Concurrent overexpression of ETS‐1 and C‐met correlates with a phenotype of high cellular motility in human esophageal cancer

Hepatocyte growth factor (HGF) stimulates cell motility as well as mitotic activity of cells. High concentrations of HGF or overexpression of its cellular receptor c‐Met in cancer have been reported. We analyzed the expression status of c‐Met immunohistochemically in 76 cases of human esophageal cancer. Overexpression of c‐Met was noted at a considerably high frequency. Intriguingly, c‐Met overexpression was frequent in a specific type of cell nest formation in tumors, i.e. , the small nest type, in which tumors form small, dispersed cell nests. Further immunohistochemical analyses using serial sections revealed a striking coincidence between overexpression of c‐Met and its transcriptional factor, Ets‐1. Overexpression of c‐Met and Ets‐1 was statistically more frequent in small nest type tumors.
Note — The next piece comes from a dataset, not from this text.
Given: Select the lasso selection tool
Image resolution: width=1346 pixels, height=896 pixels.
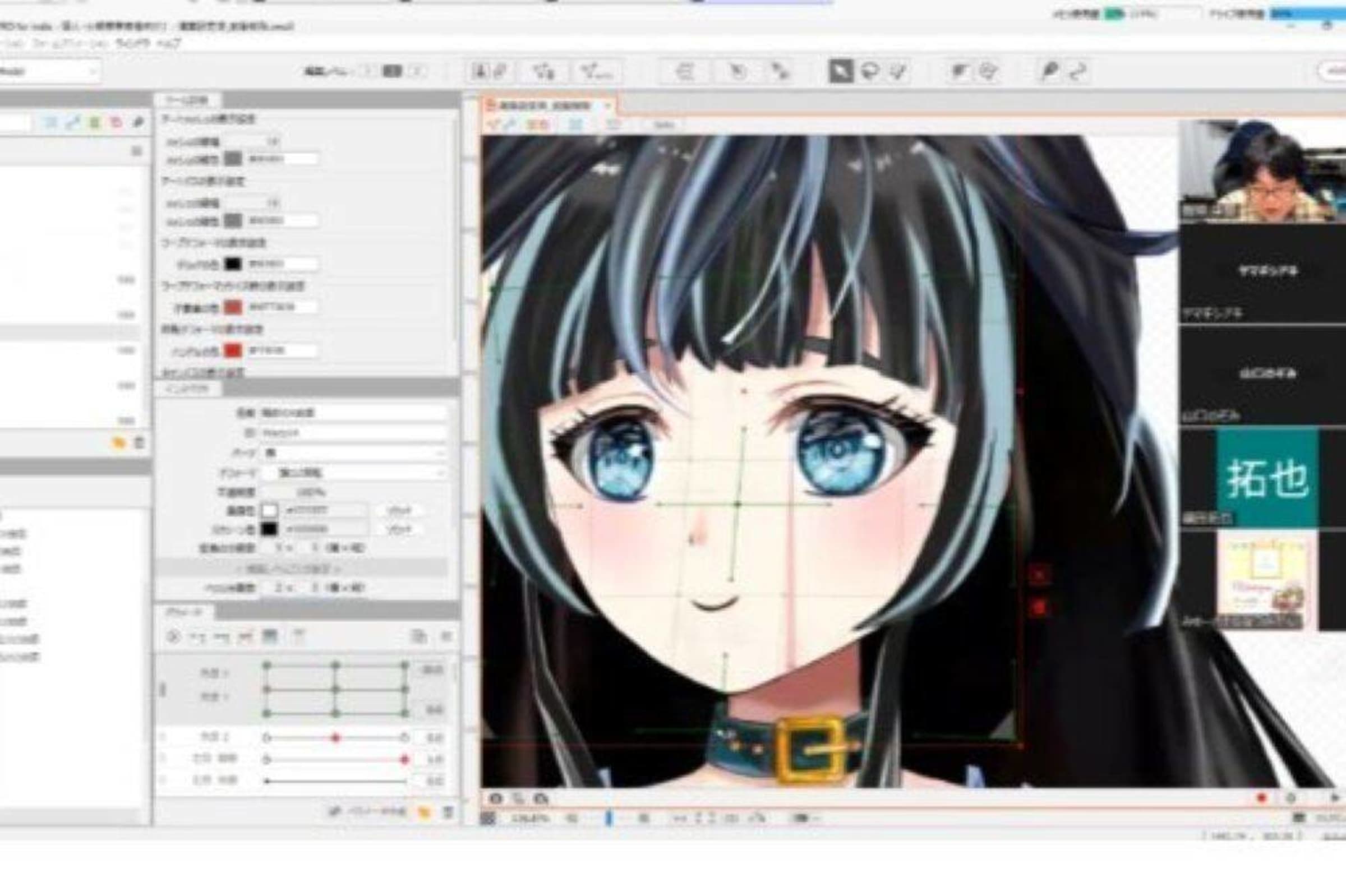Looking at the screenshot, I should (x=869, y=71).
The close correlation in expression status between Ets‐1 and c‐Met was also confirmed using 6 established human esophageal cancer cell lines. In addition, cells that expressed high levels of Ets‐1 and c‐Met exhibited an extremely motile phenotype by HGF stimulation in vitro . The presence of HGF in tissue sections was confirmed using similar immunohistochemical approaches. These observations suggest that in human esophageal cancer cells the transcriptional factor Ets‐1 upregulates the expression of c‐Met and, consequently, confers on cells a highly motile phenotype leading to a specific form of tumor development. © 2001 Wiley‐Liss, Inc.